Smallest: codex-github-remote-mcp-test.lock.yml (21.9 KB)
Largest: copilot-session-insights.lock.yml (115.2 KB)
Median Size: ~71 KB

The vast majority (88.5%) of lock files fall within the 50-100 KB range, indicating a consistent and well-optimized workflow structure across the repository.

Trigger Analysis

Most Popular Triggers

Trigger Type	Count	Percentage	Usage Pattern
workflow_dispatch	116	88.5%	Manual triggering capability
schedule	97	74.0%	Automated periodic execution
issues	14	10.7%	Issue lifecycle events
issue_comment	14	10.7%	Issue comment interactions
pull_request	10	7.6%	PR lifecycle events
discussion_comment	5	3.8%	Discussion interactions
discussion	4	3.1%	Discussion lifecycle events
workflow_run	2	1.5%	Triggered by other workflows
release	1	0.8%	Release events
push	1	0.8%	Code push events

Common Trigger Combinations

The most prevalent trigger combinations reveal workflow activation patterns:

schedule + workflow_dispatch: 90 workflows (68.7%)
- Pattern: Daily/periodic automation with manual override capability
- Use case: Reports, analysis, maintenance tasks
workflow_dispatch only: 12 workflows (9.2%)
- Pattern: Fully manual, on-demand execution
- Use case: Interactive tools, one-off operations
Multi-event reactive workflows: 3 workflows (2.3%)
- Pattern: discussion + discussion_comment + issue_comment + issues + pull_request
- Use case: Comprehensive event-driven agents
pull_request + schedule + workflow_dispatch: 4 workflows (3.1%)
- Pattern: Both reactive (PR events) and proactive (scheduled)
- Use case: PR analysis with periodic batch processing

Schedule Patterns

Analysis of the 97 scheduled workflows reveals:

Peak Scheduling Times (Weekdays Only):

2 PM UTC (14:00): 4 workflows - Most popular time slot
1 PM UTC (13:00): 4 workflows
11 AM UTC (11:00): 4 workflows
3 PM UTC (15:00): 2 workflows
9 AM UTC (09:00): 2 workflows

Common Patterns:

Weekday-only schedules (* * 1-5): 23 workflows (23.7%)
- Aligns with business hours for operational tasks
Daily execution: 67 workflows run at least once per day
Weekly execution: 4 workflows run weekly (e.g., Sunday, Monday, Wednesday)
Hourly/frequent: 3 workflows run multiple times per day (*/30, */1, */4, */6, */12)

Special Schedules:

Monthly: 1 workflow runs on the 1st of each month (0 9 1 * *)
Bi-daily: 1 workflow runs every 6 hours (2 */6 * * *)
Half-hourly: 1 workflow runs every 30 minutes (*/30 * * * *)
Hourly: 1 workflow runs every hour (49 */1 * * *)

Safe Outputs Analysis

Safe Output Types Distribution

Safe outputs enable workflows to produce structured outputs for downstream processing.

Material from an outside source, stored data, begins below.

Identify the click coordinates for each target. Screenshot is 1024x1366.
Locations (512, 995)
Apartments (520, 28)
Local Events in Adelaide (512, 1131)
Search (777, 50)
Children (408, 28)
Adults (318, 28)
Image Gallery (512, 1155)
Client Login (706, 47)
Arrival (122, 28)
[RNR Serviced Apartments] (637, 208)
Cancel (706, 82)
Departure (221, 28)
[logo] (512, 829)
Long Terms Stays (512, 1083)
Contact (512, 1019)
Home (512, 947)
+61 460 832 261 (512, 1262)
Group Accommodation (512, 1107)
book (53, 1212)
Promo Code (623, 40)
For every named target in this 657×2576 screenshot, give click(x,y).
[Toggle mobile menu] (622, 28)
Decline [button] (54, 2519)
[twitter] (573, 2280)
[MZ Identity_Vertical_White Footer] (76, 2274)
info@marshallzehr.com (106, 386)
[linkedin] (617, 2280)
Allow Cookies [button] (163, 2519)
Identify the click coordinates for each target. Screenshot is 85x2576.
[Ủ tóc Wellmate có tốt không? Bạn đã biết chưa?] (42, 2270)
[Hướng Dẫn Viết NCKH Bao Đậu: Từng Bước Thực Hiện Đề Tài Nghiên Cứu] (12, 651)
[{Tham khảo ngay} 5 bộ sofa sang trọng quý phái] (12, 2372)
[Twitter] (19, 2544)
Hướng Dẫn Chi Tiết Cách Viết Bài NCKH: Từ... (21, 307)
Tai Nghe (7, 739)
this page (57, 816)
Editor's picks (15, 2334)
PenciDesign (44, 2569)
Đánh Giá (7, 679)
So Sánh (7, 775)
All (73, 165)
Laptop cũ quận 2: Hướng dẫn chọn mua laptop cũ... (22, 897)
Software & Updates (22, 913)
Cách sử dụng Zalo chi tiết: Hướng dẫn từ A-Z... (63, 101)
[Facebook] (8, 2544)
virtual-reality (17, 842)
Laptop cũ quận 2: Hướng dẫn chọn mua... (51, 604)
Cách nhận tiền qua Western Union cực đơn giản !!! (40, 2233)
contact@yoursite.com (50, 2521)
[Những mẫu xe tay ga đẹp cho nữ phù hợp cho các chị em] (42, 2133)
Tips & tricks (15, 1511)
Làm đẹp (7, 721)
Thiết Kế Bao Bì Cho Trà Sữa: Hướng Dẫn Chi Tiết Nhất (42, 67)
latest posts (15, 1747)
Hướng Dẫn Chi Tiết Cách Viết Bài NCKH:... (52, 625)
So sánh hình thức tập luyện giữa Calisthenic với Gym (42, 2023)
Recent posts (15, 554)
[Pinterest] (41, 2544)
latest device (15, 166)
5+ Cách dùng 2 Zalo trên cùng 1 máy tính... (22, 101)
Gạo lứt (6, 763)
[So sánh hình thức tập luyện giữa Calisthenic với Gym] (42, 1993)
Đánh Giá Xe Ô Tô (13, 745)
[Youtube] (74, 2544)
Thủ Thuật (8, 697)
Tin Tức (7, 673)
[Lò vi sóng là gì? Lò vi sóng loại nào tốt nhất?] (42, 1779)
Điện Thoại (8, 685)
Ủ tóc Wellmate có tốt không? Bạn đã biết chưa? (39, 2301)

Nearly all workflows (127/131 = 97%) use safe output mechanisms.

Type	Count	Percentage	Purpose
missing_tool	126	96.2%	Report unavailable tools/capabilities
noop	126	96.2%	Signal completion with no action needed
missing_data	125	95.4%	Report missing data/information
create_issue	104	79.4%	Create GitHub issues
create_discussion	101	77.1%	Create repository discussions
create_pr	49	37.4%	Create pull requests
add_comment	42	32.1%	Add comments to issues/PRs
create_pr_review	27	20.6%	Add PR review comments
update_issue	8	6.1%	Update existing issues

Key Insights

Error Handling is Universal: 96%+ of workflows include missing_tool, noop, and missing_data outputs, indicating robust error handling and transparency mechanisms.
Dual Output Capability: 77-79% of workflows support both create_issue and create_discussion, providing flexibility in how results are communicated.
PR Workflow Support: 37% support creating PRs, 21% support PR review comments - indicating significant code change automation.
Multiple Output Types: 126 workflows (96%) use multiple safe output types simultaneously, enabling workflows to adapt output based on context and results.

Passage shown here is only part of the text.